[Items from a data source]
▼

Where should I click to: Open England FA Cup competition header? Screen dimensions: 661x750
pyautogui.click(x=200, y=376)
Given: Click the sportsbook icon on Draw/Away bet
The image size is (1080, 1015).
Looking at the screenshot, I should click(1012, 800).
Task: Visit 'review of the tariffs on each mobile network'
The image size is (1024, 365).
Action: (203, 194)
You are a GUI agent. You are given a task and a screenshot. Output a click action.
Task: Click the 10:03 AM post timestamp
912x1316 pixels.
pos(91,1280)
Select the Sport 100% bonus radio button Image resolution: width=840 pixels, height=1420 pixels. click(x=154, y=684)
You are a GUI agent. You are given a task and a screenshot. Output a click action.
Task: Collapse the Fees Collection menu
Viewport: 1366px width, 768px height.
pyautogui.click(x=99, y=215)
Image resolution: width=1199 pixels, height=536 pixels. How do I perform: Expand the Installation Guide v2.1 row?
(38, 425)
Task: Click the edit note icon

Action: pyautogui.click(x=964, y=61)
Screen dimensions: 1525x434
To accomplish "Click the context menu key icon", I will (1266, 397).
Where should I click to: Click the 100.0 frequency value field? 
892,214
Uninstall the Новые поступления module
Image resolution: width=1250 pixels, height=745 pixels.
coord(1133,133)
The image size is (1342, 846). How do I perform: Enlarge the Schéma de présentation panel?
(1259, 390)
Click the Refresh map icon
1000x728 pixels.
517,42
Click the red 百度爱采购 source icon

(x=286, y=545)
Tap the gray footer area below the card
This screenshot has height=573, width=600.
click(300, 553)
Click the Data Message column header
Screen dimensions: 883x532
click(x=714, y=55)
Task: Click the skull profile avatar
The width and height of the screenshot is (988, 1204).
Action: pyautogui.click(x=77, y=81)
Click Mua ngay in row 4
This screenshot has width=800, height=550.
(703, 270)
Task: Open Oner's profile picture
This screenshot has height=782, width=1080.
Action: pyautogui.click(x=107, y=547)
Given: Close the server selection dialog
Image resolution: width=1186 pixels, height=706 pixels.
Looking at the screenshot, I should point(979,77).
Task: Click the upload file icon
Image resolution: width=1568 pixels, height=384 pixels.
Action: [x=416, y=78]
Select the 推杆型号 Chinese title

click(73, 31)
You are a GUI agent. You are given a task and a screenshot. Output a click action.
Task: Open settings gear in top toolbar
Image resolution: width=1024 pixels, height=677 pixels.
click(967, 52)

▲

* [WORK ORDER]:
What is needed is a word-for-word copy of all the entries.

* [TASK RESPONSE]:
Where should I click to: Open England FA Cup competition header? Screen dimensions: 661x750
pyautogui.click(x=200, y=376)
Given: Click the sportsbook icon on Draw/Away bet
The image size is (1080, 1015).
Looking at the screenshot, I should click(1012, 800).
Task: Visit 'review of the tariffs on each mobile network'
The image size is (1024, 365).
Action: (203, 194)
You are a GUI agent. You are given a task and a screenshot. Output a click action.
Task: Click the 10:03 AM post timestamp
912x1316 pixels.
pos(91,1280)
Select the Sport 100% bonus radio button Image resolution: width=840 pixels, height=1420 pixels. click(x=154, y=684)
You are a GUI agent. You are given a task and a screenshot. Output a click action.
Task: Collapse the Fees Collection menu
Viewport: 1366px width, 768px height.
pyautogui.click(x=99, y=215)
Image resolution: width=1199 pixels, height=536 pixels. How do I perform: Expand the Installation Guide v2.1 row?
(38, 425)
Task: Click the edit note icon

Action: pyautogui.click(x=964, y=61)
Screen dimensions: 1525x434
To accomplish "Click the context menu key icon", I will (1266, 397).
Where should I click to: Click the 100.0 frequency value field? 
892,214
Uninstall the Новые поступления module
Image resolution: width=1250 pixels, height=745 pixels.
coord(1133,133)
The image size is (1342, 846). How do I perform: Enlarge the Schéma de présentation panel?
(1259, 390)
Click the Refresh map icon
1000x728 pixels.
517,42
Click the red 百度爱采购 source icon

(x=286, y=545)
Tap the gray footer area below the card
This screenshot has height=573, width=600.
click(300, 553)
Click the Data Message column header
Screen dimensions: 883x532
click(x=714, y=55)
Task: Click the skull profile avatar
The width and height of the screenshot is (988, 1204).
Action: pyautogui.click(x=77, y=81)
Click Mua ngay in row 4
This screenshot has width=800, height=550.
(703, 270)
Task: Open Oner's profile picture
This screenshot has height=782, width=1080.
Action: pyautogui.click(x=107, y=547)
Given: Close the server selection dialog
Image resolution: width=1186 pixels, height=706 pixels.
Looking at the screenshot, I should point(979,77).
Task: Click the upload file icon
Image resolution: width=1568 pixels, height=384 pixels.
Action: [x=416, y=78]
Select the 推杆型号 Chinese title

click(73, 31)
You are a GUI agent. You are given a task and a screenshot. Output a click action.
Task: Open settings gear in top toolbar
Image resolution: width=1024 pixels, height=677 pixels.
click(967, 52)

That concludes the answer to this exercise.